While this is happening, the Warden of Flodberga makes plans to transfer Benito to another prison. Upon learning this, Benito prepares to kill Faria, which she reveals she was hired to do by Faria's brothers. However, Salander stops and severely injures her, sending her to the hospital.

After she is released, Salander, aided by Blomkvist's sister Annika, looks into Faria's history: she had been treated as a slave and object by her religious older brothers Bashir and Ahmed, who planned on selling her into marriage with a rich man. That fell apart when she fell in love with Jamal Chowdhury, a Bangladeshi national who was branded a heretic by Islamist extremists. On the two older brothers' orders, younger brother Khalil murdered Jamal, leading to Faria pushing Ahmed to his death in anger, resulting in her arrest and Bashir hiring Benito.

Salander tricks Bashir into confessing on video, and convinces Khalil to do the same to the police after Bashir flees. She then plans to go after Greitz when Blomkvist tells her what he has found, only to be kidnapped by Bashir and an escaped Benito. She gets an alert out to her hacker allies, who track the truck they are in and alert the police. With Faria's help, the police find them just as Salander escapes and arrest Benito, Bashir, and their colleagues. After recovering from a wound sustained in her escape, Salander confronts and subdues Greitz and Benjamin, deciding to spare the former so she can suffer the shame of her reputation being ruined as she is arrested.
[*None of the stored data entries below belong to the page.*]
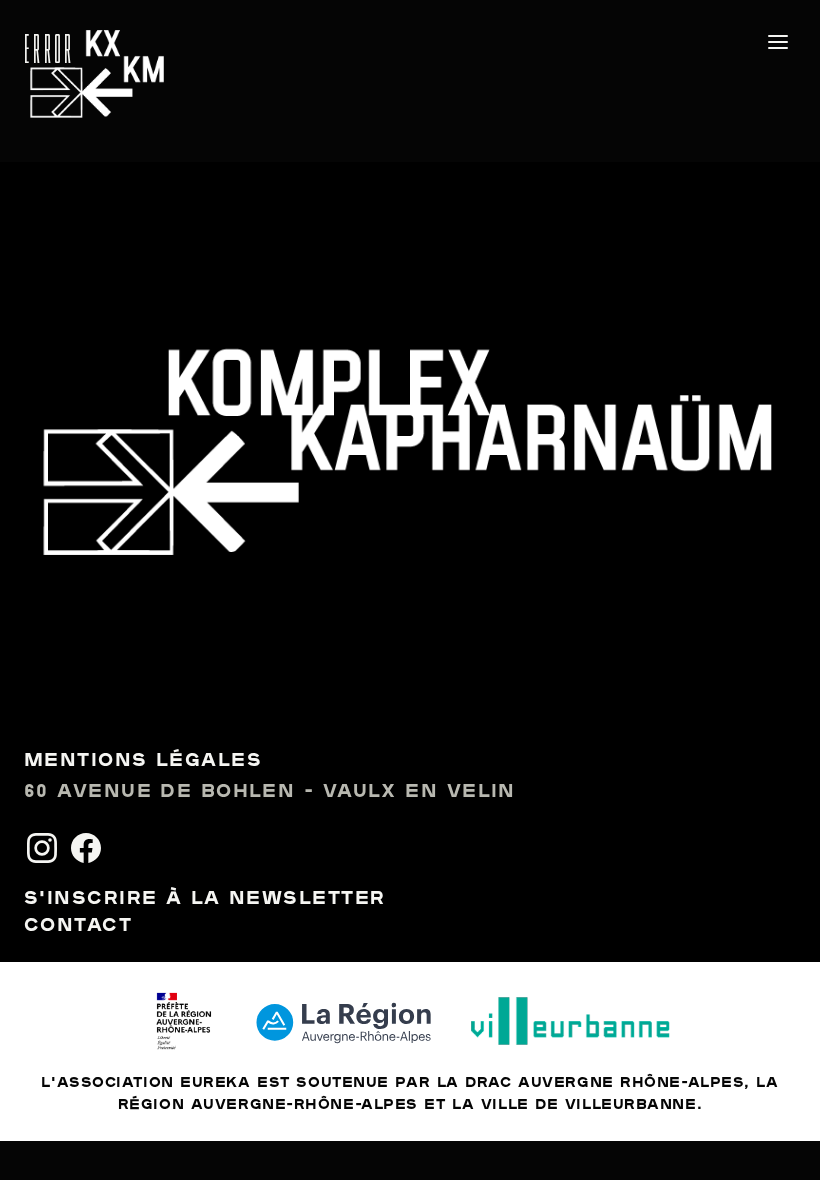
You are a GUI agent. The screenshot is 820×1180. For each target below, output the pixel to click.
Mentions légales (143, 761)
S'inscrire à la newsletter (204, 899)
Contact (78, 926)
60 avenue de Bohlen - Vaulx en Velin (270, 792)
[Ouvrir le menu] (778, 42)
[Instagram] (42, 848)
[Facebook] (86, 848)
Faria's charges are lowered and she is presumably released. The people, Steinberg included, involved are sent to prison and, though preempted by a stock market crash, Millennium publishes Leo and Dan's story. Everyone who knew Palmgren gather for his funeral, where Salander makes a speech about her guardian.

== Reception ==
A review by The Washington Post says The Girl Who Takes an Eye for an Eye "intensifies the mythic elements of Larsson's vision" and is entertaining. However, The Guardian says that "There is a sluggishness to the plotting and much of the tension relies on orchestrated interruptions and delays, which irritate". The review in USA Today calls Salander a fascinating character, and warns potential readers the reviewer thought she was not present for too much of the novel. Paste magazine's review also noted the relative absence of Salander, asserting that Lagercrantz seemed to prefer focusing on new characters that he invented.